The EU will publish its official benchmark calculations at the end of September expressed as the number of allowances to be allocated for free, divided by the number of revenue-tonne-kilometers that the airlines submitted in their RTK reports in 2010.

From 2012, airlines in the scheme will have to surrender one allowance for every tonne of CO2 they emit. With this baseline, they have to buy about a third of what they will need at market prices. But the costs they face could be considerably reduced if airlines make full use of their quota to import Kyoto offsets, such as Certified Emissions Reductions (CERs), generated by Clean Development Mechanism (CDM) and Emission Reduction Units (ERUs), generated from Joint Implementation projects (JI). The quota is for up to 15% of their actual CO2 emissions in 2012. That quota could drop to a minimum of 1.5% of emissions from 2013.
In terms of the effect entry into the EU ETS may have on airfares, Peter Hind believes, “The bottom line is that emissions trading will certainly increase cost pressure on airlines and they will look to pass on at least some of this cost to passengers”

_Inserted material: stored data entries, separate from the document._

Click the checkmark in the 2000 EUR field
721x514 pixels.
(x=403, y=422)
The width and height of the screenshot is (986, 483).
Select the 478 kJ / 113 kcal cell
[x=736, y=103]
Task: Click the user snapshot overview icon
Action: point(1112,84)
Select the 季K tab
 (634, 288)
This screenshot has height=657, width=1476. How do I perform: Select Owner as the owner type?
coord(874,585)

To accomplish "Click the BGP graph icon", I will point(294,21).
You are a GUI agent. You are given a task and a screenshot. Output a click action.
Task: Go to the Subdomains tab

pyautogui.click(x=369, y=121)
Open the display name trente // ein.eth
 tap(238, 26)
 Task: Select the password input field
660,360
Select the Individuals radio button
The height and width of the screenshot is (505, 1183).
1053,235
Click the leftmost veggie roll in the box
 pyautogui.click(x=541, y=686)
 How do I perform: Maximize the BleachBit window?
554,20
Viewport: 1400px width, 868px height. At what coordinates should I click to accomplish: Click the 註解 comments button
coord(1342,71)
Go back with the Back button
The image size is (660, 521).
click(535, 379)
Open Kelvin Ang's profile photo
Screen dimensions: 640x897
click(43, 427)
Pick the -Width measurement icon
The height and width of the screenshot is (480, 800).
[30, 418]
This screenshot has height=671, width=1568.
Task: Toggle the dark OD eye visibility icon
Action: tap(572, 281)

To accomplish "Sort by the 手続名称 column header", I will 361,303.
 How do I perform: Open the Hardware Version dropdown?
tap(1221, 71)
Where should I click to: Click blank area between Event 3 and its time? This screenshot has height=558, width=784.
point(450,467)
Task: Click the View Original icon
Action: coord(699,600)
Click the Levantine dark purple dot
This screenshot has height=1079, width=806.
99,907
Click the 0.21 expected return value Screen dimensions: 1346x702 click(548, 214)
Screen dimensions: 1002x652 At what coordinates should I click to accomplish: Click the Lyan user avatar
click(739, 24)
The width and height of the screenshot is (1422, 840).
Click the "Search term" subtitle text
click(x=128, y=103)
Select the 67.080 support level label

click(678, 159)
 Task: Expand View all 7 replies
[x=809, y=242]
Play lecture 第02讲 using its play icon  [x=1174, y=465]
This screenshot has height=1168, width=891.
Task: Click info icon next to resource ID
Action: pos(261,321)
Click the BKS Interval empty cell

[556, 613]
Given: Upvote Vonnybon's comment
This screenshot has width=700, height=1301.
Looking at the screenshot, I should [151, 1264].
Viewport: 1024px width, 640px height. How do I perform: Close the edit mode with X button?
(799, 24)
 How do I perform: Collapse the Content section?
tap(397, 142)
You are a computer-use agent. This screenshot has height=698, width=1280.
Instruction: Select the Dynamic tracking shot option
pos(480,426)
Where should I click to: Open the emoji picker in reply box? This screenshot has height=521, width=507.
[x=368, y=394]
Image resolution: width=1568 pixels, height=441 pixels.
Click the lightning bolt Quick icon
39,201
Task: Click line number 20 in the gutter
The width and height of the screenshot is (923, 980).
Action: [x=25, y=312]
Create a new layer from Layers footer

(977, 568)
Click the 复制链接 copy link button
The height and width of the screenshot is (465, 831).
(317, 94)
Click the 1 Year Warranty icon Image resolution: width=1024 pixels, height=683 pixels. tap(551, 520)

Aviation is the largest new sector to enter the scheme since its inception and it will be the first international transport sector to have had its greenhouse gas emissions regulated in a carbon trading scheme.

Note to editors

• Aviation generates at least 3% of the EU’s total greenhouse gas emissions and EU emissions from international air travel have doubled since 1990.
• The analysis detailed here used data from RDC Aviation, an independent data and consultancy in the aviation business, combined with Thomson Reuters Point Carbon analysis.
• *EUA Dec11 closing price 12.16 euros on 16 September 2011
• The Kyoto Protocol to the United Nations Framework Convention on Climate Change, which entered into force in February 2005, resulted in the launch of the EU’s Emissions Trading Scheme (ETS). The EU ETS is the world’s first international greenhouse gas emissions trading scheme. It works on a cap - and - trade basis, where the total allocation is set at the start of a trading period. EU Allowances (EUAs) are the tradable units under the EU ETS. Up to a certain limit, companies regulated by the EU ETS are also allowed to import carbon permits from third countries (CERs and ERUs).
• Certified Emissions Reductions (CERs) are project credits generated from emission reduction countries in developing countries.